Roger David Servais: Chassidisches Paar in New York, 2016, Öl auf Leinwand (Foto: Doris Weilandt)
Roger David Servais: Chassidisches Paar in New York, 2016, Öl auf Leinwand (Foto: Doris Weilandt)

Die Kunstsammlung Gera präsentiert im Rahmen des Themenjahres „Neun Jahrhunderte jüdisches Leben in Thüringen“ das höchst eigenständige Lebenswerk des belgischen Künstlers Roger David Servais (*1942).

Gezeigt werden großformatige Arbeiten, die die gesamte Breite seines malerischen Schaffens umspannen. Einen Schwerpunkt bilden Gemälde, die sich mit dem Judentum auseinandersetzen. In mehreren Varianten beschäftigt er sich mit den biblischen Geschichten von Jakobs Kampf mit dem Engel, Lea und Rachel oder Davids Schild. Immer wieder erscheinen die Thoraträger und Ahasver, die das immaterielle Erbe des jüdischen Volkes retten und weitertragen.

„Jüdisches Leben ist für mich Wanderschaft durch verschiedene Welten. Vielleicht sind es meine schreitenden Leute. Menschen in Bewegung. Es gibt dieses wunderbare Gleichnis von Lot und seinen Töchtern. Man soll immer nach vorne gehen. Die Frau von Lot hat sich umgeschaut und wurde zur Salzsäule. Man muss nach vorne schauen, um weiter zu kommen.

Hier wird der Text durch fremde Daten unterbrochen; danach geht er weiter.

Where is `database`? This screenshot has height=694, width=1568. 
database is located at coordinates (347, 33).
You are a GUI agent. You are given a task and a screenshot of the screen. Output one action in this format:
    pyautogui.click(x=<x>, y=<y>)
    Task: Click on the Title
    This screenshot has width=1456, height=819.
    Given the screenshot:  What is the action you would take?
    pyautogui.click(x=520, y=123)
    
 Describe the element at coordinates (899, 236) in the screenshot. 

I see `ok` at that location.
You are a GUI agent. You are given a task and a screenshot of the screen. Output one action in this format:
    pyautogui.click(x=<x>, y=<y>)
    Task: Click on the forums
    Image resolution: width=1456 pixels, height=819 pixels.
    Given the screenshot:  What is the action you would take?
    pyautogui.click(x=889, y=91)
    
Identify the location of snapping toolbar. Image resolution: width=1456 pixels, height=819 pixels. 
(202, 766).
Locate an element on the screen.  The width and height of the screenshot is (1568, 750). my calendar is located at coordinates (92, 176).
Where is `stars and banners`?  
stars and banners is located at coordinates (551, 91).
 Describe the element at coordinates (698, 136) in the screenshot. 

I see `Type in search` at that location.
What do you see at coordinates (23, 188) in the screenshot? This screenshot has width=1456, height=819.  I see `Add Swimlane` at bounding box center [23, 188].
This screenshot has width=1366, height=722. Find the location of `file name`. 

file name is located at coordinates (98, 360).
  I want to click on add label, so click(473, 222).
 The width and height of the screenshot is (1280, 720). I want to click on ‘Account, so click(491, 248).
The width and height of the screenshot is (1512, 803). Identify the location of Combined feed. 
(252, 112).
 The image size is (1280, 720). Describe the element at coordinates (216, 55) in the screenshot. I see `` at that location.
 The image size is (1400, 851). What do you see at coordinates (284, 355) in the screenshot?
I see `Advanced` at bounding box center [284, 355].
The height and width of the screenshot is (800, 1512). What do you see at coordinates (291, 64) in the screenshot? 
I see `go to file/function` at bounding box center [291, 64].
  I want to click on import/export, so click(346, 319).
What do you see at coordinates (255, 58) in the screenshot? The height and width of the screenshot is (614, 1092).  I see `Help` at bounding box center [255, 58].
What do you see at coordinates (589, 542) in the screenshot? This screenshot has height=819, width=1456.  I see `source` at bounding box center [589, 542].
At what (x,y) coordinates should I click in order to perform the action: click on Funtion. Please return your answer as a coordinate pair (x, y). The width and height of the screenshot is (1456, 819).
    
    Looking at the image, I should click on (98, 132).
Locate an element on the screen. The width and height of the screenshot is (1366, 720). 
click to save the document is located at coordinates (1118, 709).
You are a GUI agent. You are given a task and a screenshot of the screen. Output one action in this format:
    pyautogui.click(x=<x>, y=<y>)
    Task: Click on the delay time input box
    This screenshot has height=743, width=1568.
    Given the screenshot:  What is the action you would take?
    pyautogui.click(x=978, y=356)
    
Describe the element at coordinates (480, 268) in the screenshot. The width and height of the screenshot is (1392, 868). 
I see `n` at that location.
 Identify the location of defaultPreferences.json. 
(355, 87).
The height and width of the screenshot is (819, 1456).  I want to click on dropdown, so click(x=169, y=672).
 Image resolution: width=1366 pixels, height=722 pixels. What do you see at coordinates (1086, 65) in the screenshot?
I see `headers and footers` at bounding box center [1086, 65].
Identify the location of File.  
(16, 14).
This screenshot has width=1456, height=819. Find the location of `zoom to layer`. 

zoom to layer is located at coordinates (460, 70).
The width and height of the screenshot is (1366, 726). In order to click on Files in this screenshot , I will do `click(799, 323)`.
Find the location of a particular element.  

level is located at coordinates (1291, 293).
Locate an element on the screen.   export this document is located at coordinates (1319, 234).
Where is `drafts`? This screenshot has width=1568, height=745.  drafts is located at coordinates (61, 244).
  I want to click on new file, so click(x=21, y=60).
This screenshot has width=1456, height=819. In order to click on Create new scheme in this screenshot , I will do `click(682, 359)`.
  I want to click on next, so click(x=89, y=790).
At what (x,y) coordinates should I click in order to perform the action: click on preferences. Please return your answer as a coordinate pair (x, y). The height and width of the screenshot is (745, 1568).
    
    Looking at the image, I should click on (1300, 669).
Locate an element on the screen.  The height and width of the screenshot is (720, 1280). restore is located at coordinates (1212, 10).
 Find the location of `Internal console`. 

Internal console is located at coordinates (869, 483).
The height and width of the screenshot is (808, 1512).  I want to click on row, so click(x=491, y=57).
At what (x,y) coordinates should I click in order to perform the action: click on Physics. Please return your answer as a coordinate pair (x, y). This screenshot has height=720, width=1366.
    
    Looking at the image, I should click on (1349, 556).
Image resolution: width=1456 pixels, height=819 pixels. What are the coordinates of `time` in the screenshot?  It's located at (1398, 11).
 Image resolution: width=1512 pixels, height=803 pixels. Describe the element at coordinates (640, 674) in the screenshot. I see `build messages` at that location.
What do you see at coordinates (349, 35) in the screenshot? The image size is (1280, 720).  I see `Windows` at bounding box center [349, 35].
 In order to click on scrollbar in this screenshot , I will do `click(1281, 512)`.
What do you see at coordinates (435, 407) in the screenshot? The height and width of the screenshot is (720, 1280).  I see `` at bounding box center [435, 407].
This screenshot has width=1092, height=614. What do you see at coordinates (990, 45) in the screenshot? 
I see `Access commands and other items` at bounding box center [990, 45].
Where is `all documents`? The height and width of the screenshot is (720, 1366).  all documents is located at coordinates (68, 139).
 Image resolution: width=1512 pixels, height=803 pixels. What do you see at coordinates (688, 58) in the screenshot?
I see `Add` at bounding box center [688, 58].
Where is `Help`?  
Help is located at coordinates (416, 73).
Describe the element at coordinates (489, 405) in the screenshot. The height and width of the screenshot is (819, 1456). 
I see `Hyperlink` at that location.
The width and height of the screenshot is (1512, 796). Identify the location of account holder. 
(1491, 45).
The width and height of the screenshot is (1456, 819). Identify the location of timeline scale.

Der Mensch ist demütig vor Gott, deshalb die Perspektive der zeichenhaften Menschen“, sagt Roger David Servais. 

Der Künstler ist selbst ein Welten-Wanderer. Als Kind jüdischer Eltern wuchs er in Lüttich, Brüssel und Berlin auf. 1961 begann er Malerei und Design an der Hochschule der Künste in Berlin-Charlottenburg zu studieren. Einer seiner wichtigsten Lehrer war Otto Hofmann, ein Schüler von Paul Klee und Wassily Kandinsky. Aus Liebe zu seiner späteren Frau zog Servais in den Ostteil der Stadt, was zu größten Schwierigkeiten bei Grenzübertritten führte. In seiner Ostberliner Zeit hat er enge Freundschaften zu Künstlern wie

Peter Graf, Robert Rehfeldt und dem aus Gera stammenden Lutz Rudolph entwickelt. Rudolph bildet zusammen mit seiner Frau Rosi den Mittelpunkt eines Bildes. Das Gemälde „Deutscher Abend“, auf dem Wolf Biemann im Gespräch mit Hölderlin dargestellt ist, macht die Endzeitstimmung deutlich, die Servais in der DDR bereits Mitte der 1970er Jahre empfand. Nach seinem Weggang arbeitete er als freiberuflicher Künstler in Belgien, Frankreich, den USA, Israel, Schweden und Italien. Die unterschiedlichen kulturellen Einflüsse finden sich in seinem Werk wieder. Er beschäftigte sich in unterschiedlichen Techniken mit allegorischen Themen, mit Landschaft, Frauenfiguren und jüdischem Alltag. Seine figurative Malerei, mit der er an der Westberliner Kunsthochschule eine Ausnahme war, wird in einigen Lebensabschnitten abstrakter und zeichenhafter.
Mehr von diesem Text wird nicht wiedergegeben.